Up on the hill there was a deafening confusion of people in playful mood; wandering to and fro in groups, blowing into children's trumpets and "dying pigs," and behaving like frolicsome wild beasts. At every moment some one tooted in your ear, to make you jump, or you suddenly discovered that some rogue was fixing something on the back of your coat. Hanne was nervous; she kept between Pelle and her mother, and could not stand still. "No, let's go away somewhere--anywhere!" she said, laughing in bewilderment.
Pelle wanted to treat them to coffee, so they went on till they found a tent where there was room for them. Hallo! There was the hurdy-gurdy man from home, on a roundabout, nodding to him as he went whirling round. He held his hand in front of his mouth like a speaking-trumpet in order to shout above the noise. "Mother's coming up behind you with the Olsens,"
he roared.
"I can't hear what he says at all," said Madam Johnsen. She didn't care about meeting people out of the "Ark" to-day.
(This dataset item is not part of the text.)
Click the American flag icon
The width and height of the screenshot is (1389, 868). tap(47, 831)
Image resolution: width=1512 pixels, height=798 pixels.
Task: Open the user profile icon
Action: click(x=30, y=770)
When the coffee was finished they wandered up and down between the booths and amused themselves by watching the crowd. Hanne consented to have her fortune told; it cost five and twenty ore, but she was rewarded by an unexpected suitor who was coming across the sea with lots of money. Her eyes shone.
"I could have done it much better than that!" said Madam Johnsen.
"No, mother, for you never foretell me anything but misfortune," replied Hanne, laughing.
Madam Johnsen met an acquaintance who was selling "dying pigs." She sat down beside her. "You go over there now and have a bit of a dance while I rest my tired legs," she said.
The young people went across to the dancing marquee and stood among the onlookers. From time to time they had five ore worth of dancing. When other men came up and asked Hanne to dance, she shook her head; she did not care to dance with any one but Pelle.
The rejected applicants stood a little way off, their hats on the backs of their heads, and reviled her. Pelle had to reprove her. "You have offended them," he said, "and perhaps they're screwed and will begin to quarrel."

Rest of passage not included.